*** Opening RECORDS TO PROCESS ***

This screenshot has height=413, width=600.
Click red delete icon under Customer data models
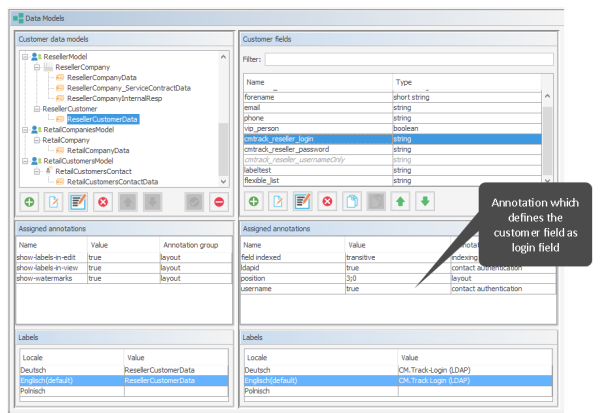click(102, 202)
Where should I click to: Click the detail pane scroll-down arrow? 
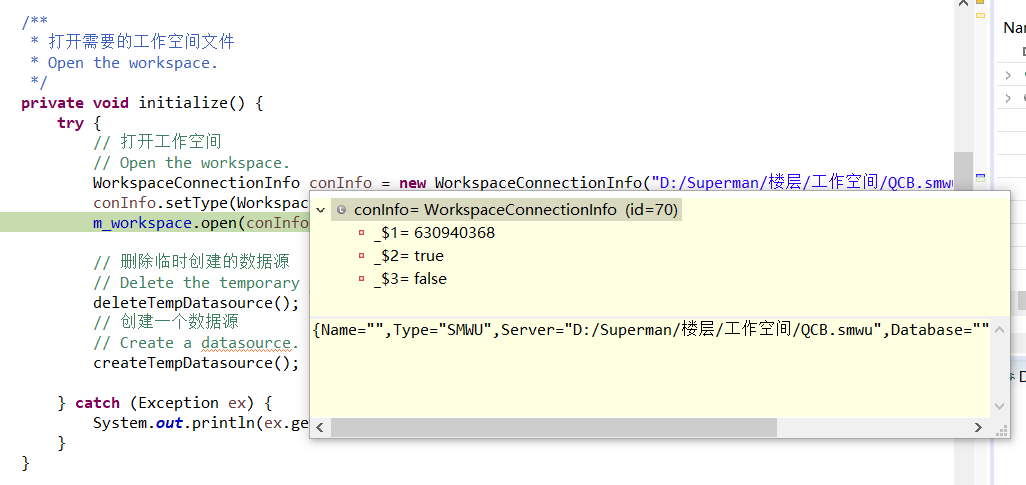click(x=998, y=406)
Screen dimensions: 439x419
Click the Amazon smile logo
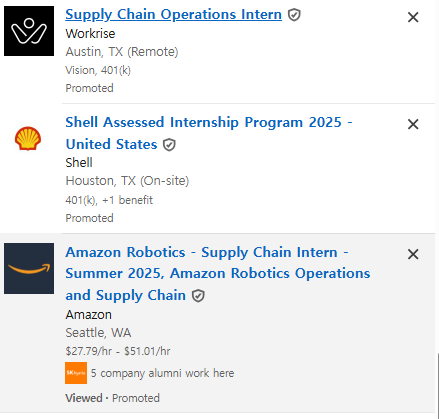pos(29,268)
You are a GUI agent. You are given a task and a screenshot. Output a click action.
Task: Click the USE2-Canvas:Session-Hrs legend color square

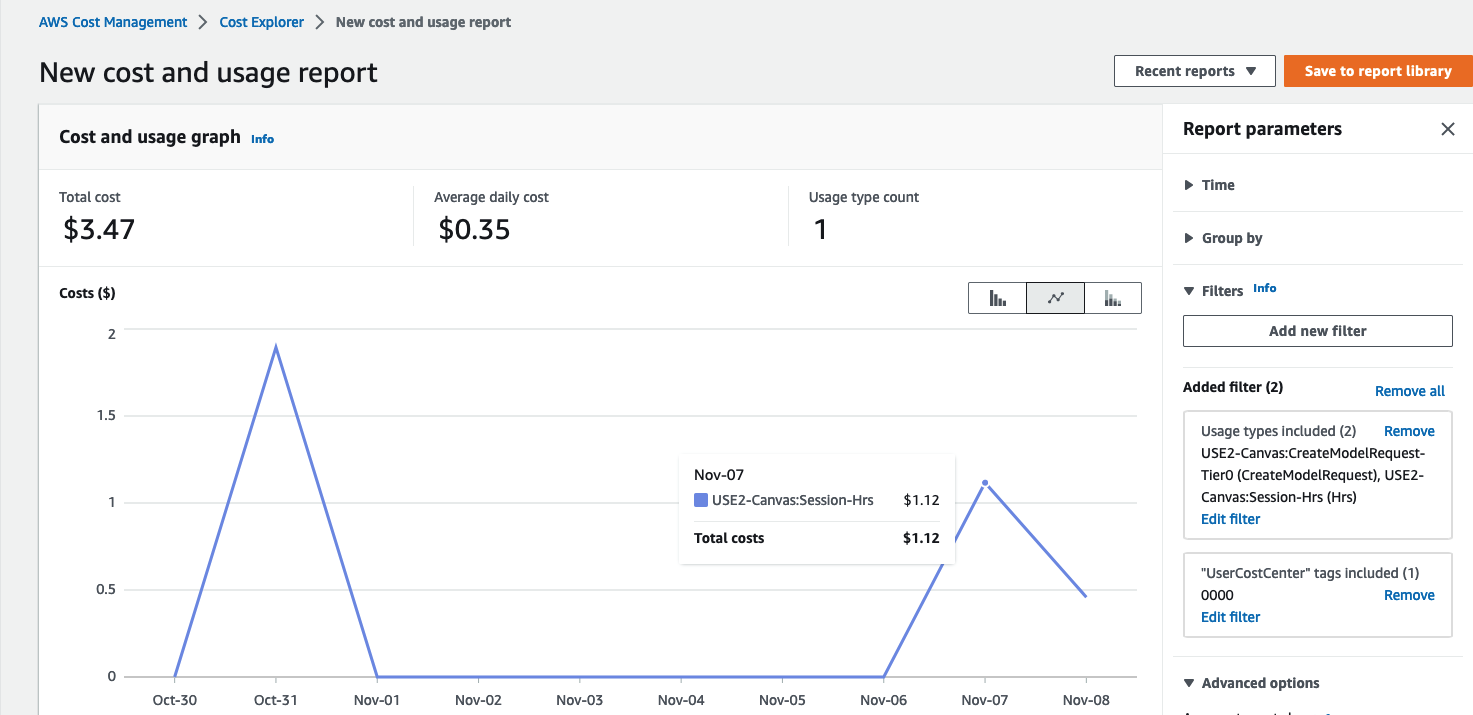tap(701, 500)
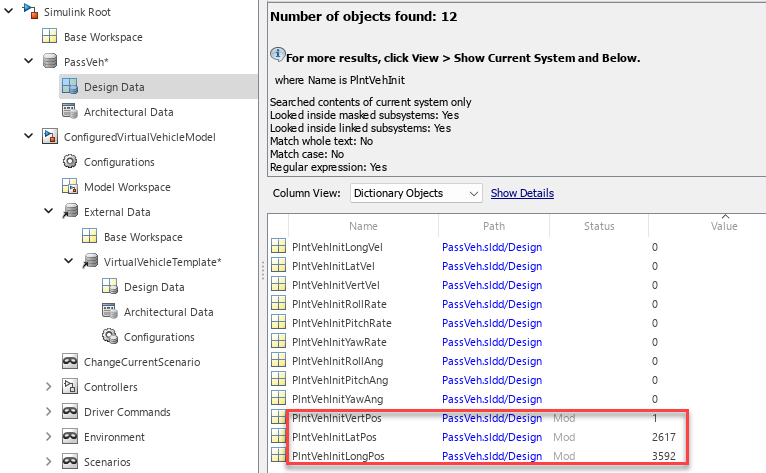Click the Design Data icon under PassVeh
This screenshot has width=766, height=473.
tap(69, 87)
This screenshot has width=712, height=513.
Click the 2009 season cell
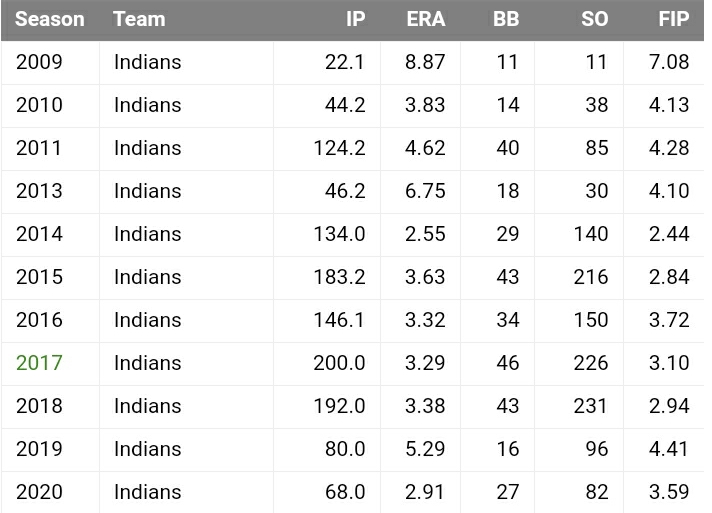(x=39, y=62)
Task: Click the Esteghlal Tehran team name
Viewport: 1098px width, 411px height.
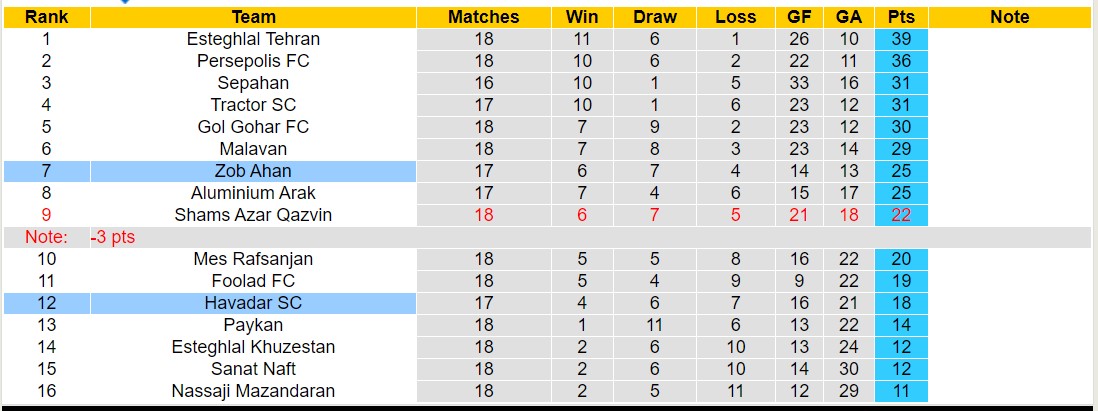Action: point(253,39)
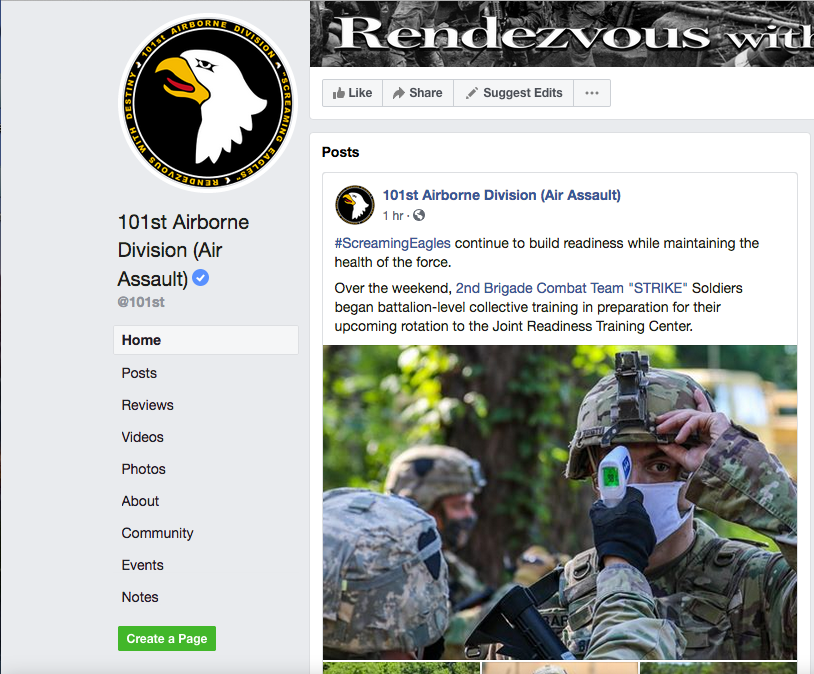Open the Events section
Screen dimensions: 814x674
coord(142,565)
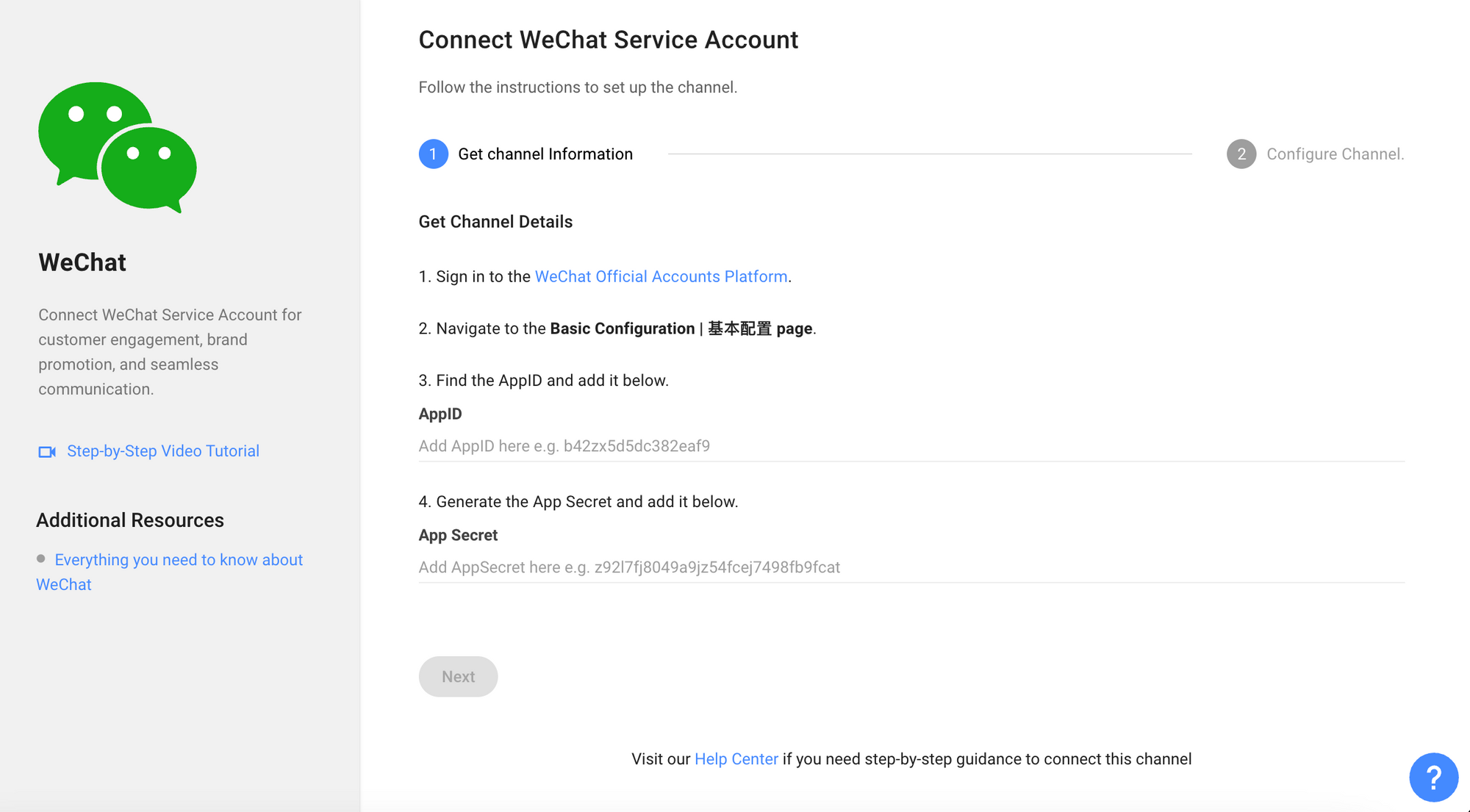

*** Closing RECORDS TO PROCESS ***

DIRECTIONS: Print the entries above word for word, without pictures.

RESPONSE AREA:
This screenshot has height=413, width=600.
Click red delete icon under Customer data models
click(102, 202)
Where should I click to: Click the detail pane scroll-down arrow? 
click(x=998, y=406)
Screen dimensions: 439x419
Click the Amazon smile logo
pos(29,268)
You are a GUI agent. You are given a task and a screenshot. Output a click action.
Task: Click the USE2-Canvas:Session-Hrs legend color square

tap(701, 500)
Click the Design Data icon under PassVeh
This screenshot has width=766, height=473.
tap(69, 87)
This screenshot has width=712, height=513.
Click the 2009 season cell
(x=39, y=62)
Task: Click the Esteghlal Tehran team name
Viewport: 1098px width, 411px height.
Action: point(253,39)
Open the Events section
Screen dimensions: 814x674
coord(142,565)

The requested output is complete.